--- start of Record excerpts ---
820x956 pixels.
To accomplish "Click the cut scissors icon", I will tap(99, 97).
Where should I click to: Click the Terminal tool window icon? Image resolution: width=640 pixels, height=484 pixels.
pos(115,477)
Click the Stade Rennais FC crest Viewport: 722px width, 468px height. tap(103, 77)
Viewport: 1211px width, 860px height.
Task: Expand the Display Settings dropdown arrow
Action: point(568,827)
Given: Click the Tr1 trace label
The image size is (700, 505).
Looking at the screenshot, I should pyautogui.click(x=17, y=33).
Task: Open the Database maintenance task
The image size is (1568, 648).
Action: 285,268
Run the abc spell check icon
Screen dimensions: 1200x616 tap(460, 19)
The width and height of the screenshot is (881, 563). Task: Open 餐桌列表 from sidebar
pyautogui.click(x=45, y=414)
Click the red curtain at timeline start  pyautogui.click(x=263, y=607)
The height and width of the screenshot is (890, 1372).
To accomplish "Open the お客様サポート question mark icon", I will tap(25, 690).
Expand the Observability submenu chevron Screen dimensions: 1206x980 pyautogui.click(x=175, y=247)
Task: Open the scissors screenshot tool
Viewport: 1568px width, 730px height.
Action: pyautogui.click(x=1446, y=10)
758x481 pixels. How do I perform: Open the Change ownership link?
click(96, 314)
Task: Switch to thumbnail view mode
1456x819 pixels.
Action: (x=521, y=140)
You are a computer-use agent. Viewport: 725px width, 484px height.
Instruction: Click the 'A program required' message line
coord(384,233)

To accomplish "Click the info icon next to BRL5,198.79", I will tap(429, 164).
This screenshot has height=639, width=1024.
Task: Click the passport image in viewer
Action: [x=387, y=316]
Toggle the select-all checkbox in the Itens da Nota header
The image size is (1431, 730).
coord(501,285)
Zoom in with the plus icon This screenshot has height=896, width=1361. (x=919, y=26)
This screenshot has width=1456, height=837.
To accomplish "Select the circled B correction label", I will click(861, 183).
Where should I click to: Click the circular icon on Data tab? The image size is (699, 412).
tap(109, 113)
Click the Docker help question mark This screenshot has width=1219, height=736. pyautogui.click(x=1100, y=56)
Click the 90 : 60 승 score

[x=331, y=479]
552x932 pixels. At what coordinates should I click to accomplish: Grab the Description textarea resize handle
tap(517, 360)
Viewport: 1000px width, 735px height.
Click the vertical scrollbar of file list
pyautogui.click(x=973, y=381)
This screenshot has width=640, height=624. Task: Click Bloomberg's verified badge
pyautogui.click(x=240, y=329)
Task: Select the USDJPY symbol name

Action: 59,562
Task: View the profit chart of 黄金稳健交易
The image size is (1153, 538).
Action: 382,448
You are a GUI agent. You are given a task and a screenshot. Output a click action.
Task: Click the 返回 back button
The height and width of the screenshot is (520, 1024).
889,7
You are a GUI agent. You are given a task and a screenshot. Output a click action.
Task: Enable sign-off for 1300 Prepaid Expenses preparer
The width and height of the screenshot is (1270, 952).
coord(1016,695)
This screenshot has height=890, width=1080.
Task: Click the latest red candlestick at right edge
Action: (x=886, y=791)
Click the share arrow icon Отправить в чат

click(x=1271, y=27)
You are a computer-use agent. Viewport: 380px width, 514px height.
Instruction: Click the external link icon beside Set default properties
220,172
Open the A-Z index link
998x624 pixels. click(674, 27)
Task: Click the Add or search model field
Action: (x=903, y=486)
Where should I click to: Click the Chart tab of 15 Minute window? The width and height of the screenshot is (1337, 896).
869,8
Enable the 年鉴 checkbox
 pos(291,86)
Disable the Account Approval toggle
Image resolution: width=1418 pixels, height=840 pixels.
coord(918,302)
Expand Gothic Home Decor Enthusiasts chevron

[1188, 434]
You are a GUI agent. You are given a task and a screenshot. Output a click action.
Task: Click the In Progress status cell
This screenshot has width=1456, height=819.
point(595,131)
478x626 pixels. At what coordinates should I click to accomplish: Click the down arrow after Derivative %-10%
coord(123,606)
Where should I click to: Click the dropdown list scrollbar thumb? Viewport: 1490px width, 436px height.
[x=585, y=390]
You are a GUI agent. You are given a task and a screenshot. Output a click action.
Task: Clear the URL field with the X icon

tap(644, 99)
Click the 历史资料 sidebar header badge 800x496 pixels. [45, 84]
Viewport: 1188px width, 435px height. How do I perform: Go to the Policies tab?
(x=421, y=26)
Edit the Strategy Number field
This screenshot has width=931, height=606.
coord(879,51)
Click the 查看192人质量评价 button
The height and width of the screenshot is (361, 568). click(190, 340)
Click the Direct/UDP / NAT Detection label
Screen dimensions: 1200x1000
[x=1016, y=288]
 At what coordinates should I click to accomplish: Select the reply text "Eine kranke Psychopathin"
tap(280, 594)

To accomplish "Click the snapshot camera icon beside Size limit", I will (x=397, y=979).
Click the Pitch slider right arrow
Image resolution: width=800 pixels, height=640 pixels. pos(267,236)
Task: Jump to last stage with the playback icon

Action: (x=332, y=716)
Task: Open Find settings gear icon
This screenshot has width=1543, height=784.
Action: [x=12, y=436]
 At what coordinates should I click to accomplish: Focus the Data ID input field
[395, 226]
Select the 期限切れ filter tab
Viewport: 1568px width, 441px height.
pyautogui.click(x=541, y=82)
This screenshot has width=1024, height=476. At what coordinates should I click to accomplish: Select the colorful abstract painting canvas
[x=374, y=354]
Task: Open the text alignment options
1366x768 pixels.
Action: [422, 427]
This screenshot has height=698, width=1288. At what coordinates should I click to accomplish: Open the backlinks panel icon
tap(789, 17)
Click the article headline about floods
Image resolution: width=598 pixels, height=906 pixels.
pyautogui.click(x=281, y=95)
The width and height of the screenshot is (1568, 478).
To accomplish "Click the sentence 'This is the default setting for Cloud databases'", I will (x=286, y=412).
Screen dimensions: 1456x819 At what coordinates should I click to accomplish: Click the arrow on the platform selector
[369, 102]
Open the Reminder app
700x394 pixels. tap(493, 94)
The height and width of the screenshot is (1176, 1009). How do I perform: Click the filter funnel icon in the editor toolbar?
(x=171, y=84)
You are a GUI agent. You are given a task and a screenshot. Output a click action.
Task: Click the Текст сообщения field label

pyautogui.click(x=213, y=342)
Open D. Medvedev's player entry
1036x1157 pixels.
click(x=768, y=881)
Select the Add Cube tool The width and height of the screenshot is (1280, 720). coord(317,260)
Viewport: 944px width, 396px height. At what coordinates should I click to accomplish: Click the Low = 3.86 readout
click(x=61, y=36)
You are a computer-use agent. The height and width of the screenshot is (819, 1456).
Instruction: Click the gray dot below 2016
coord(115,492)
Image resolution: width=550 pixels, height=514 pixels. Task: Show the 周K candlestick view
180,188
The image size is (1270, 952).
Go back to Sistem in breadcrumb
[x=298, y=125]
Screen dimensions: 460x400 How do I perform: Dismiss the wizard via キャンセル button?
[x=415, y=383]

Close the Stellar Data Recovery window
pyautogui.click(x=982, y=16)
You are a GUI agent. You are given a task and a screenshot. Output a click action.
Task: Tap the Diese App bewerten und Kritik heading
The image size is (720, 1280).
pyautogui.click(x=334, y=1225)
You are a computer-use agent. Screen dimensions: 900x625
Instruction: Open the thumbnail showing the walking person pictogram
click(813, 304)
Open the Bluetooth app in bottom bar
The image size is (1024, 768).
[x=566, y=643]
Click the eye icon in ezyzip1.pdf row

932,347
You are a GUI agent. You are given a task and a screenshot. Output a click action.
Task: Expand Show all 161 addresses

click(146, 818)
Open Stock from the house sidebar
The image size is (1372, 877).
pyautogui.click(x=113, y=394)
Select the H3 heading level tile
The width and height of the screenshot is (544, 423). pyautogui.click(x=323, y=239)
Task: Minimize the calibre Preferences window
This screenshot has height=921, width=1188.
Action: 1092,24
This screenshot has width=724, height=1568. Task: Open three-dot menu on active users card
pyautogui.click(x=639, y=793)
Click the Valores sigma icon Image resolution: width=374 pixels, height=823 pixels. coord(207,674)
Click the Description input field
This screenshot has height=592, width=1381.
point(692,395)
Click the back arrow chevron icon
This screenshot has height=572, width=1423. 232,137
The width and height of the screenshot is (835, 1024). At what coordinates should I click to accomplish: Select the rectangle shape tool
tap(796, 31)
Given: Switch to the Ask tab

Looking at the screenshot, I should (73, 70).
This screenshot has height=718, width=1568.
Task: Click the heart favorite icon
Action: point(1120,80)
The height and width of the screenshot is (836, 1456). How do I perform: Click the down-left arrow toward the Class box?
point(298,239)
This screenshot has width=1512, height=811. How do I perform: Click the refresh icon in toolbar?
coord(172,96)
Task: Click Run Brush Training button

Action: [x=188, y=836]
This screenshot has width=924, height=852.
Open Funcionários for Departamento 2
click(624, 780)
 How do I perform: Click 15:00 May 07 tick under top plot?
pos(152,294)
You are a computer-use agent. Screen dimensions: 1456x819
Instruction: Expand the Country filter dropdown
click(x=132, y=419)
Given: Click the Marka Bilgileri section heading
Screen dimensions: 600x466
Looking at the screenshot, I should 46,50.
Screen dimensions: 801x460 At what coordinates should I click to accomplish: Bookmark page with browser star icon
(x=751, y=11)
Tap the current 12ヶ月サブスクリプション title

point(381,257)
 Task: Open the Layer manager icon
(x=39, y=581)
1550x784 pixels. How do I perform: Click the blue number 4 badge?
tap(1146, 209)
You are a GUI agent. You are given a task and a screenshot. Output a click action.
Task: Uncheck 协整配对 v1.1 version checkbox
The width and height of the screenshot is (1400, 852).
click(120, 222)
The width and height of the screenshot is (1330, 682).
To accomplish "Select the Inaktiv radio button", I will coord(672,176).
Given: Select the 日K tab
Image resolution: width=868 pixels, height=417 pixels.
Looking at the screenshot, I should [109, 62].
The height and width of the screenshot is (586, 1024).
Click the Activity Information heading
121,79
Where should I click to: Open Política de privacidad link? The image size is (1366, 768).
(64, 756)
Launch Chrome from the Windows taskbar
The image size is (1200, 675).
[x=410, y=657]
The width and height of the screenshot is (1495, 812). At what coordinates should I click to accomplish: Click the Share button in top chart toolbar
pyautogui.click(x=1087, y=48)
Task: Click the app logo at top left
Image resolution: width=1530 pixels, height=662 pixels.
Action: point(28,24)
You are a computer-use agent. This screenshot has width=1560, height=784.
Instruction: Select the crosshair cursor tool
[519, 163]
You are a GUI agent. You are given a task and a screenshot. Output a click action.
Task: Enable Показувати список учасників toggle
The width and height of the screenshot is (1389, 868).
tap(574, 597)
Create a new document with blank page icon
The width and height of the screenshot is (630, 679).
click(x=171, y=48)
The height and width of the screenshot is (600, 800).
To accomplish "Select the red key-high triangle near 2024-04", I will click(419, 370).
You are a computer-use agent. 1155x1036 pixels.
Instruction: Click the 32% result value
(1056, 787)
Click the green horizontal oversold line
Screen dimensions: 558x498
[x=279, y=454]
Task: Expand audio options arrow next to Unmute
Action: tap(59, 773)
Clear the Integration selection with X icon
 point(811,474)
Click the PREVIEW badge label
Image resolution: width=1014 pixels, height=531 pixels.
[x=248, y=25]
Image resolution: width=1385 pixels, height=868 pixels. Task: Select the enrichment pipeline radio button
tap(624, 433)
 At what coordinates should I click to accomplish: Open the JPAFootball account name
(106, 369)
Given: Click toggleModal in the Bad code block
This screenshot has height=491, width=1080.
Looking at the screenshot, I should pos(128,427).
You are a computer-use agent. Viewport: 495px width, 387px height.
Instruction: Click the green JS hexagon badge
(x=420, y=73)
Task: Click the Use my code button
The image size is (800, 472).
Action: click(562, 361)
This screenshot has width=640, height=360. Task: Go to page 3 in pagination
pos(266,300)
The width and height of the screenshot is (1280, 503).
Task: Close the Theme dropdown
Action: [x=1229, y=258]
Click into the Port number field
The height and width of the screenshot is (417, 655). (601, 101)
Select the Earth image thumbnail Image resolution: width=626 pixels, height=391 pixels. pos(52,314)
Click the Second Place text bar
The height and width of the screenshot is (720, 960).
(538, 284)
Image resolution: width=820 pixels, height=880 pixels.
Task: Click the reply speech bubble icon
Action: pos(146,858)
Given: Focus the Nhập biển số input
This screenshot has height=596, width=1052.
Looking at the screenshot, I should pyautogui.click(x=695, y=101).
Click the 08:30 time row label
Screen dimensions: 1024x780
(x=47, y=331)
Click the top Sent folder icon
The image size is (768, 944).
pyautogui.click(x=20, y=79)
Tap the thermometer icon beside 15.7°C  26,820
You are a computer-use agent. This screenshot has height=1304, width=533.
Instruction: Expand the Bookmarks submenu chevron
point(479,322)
--- end of Record excerpts ---
Rewrite the stretch of items that opens with the line containing "Viewport: 944px width, 396px" and closes with the line containing "tap(796, 31)" as a JSON list of strings, one string per line, with both end lines included and blank lines dropped.

[
  "Viewport: 944px width, 396px height. At what coordinates should I click to accomplish: Click the Low = 3.86 readout",
  "click(x=61, y=36)",
  "You are a computer-use agent. The height and width of the screenshot is (819, 1456).",
  "Instruction: Click the gray dot below 2016",
  "coord(115,492)",
  "Image resolution: width=550 pixels, height=514 pixels. Task: Show the 周K candlestick view",
  "180,188",
  "The image size is (1270, 952).",
  "Go back to Sistem in breadcrumb",
  "[x=298, y=125]",
  "Screen dimensions: 460x400 How do I perform: Dismiss the wizard via キャンセル button?",
  "[x=415, y=383]",
  "Close the Stellar Data Recovery window",
  "pyautogui.click(x=982, y=16)",
  "You are a GUI agent. You are given a task and a screenshot. Output a click action.",
  "Task: Tap the Diese App bewerten und Kritik heading",
  "The image size is (720, 1280).",
  "pyautogui.click(x=334, y=1225)",
  "You are a computer-use agent. Screen dimensions: 900x625",
  "Instruction: Open the thumbnail showing the walking person pictogram",
  "click(813, 304)",
  "Open the Bluetooth app in bottom bar",
  "The image size is (1024, 768).",
  "[x=566, y=643]",
  "Click the eye icon in ezyzip1.pdf row",
  "932,347",
  "You are a GUI agent. You are given a task and a screenshot. Output a click action.",
  "Task: Expand Show all 161 addresses",
  "click(146, 818)",
  "Open Stock from the house sidebar",
  "The image size is (1372, 877).",
  "pyautogui.click(x=113, y=394)",
  "Select the H3 heading level tile",
  "The width and height of the screenshot is (544, 423). pyautogui.click(x=323, y=239)",
  "Task: Minimize the calibre Preferences window",
  "This screenshot has height=921, width=1188.",
  "Action: 1092,24",
  "This screenshot has width=724, height=1568. Task: Open three-dot menu on active users card",
  "pyautogui.click(x=639, y=793)",
  "Click the Valores sigma icon Image resolution: width=374 pixels, height=823 pixels. coord(207,674)",
  "Click the Description input field",
  "This screenshot has height=592, width=1381.",
  "point(692,395)",
  "Click the back arrow chevron icon",
  "This screenshot has height=572, width=1423. 232,137",
  "The width and height of the screenshot is (835, 1024). At what coordinates should I click to accomplish: Select the rectangle shape tool",
  "tap(796, 31)"
]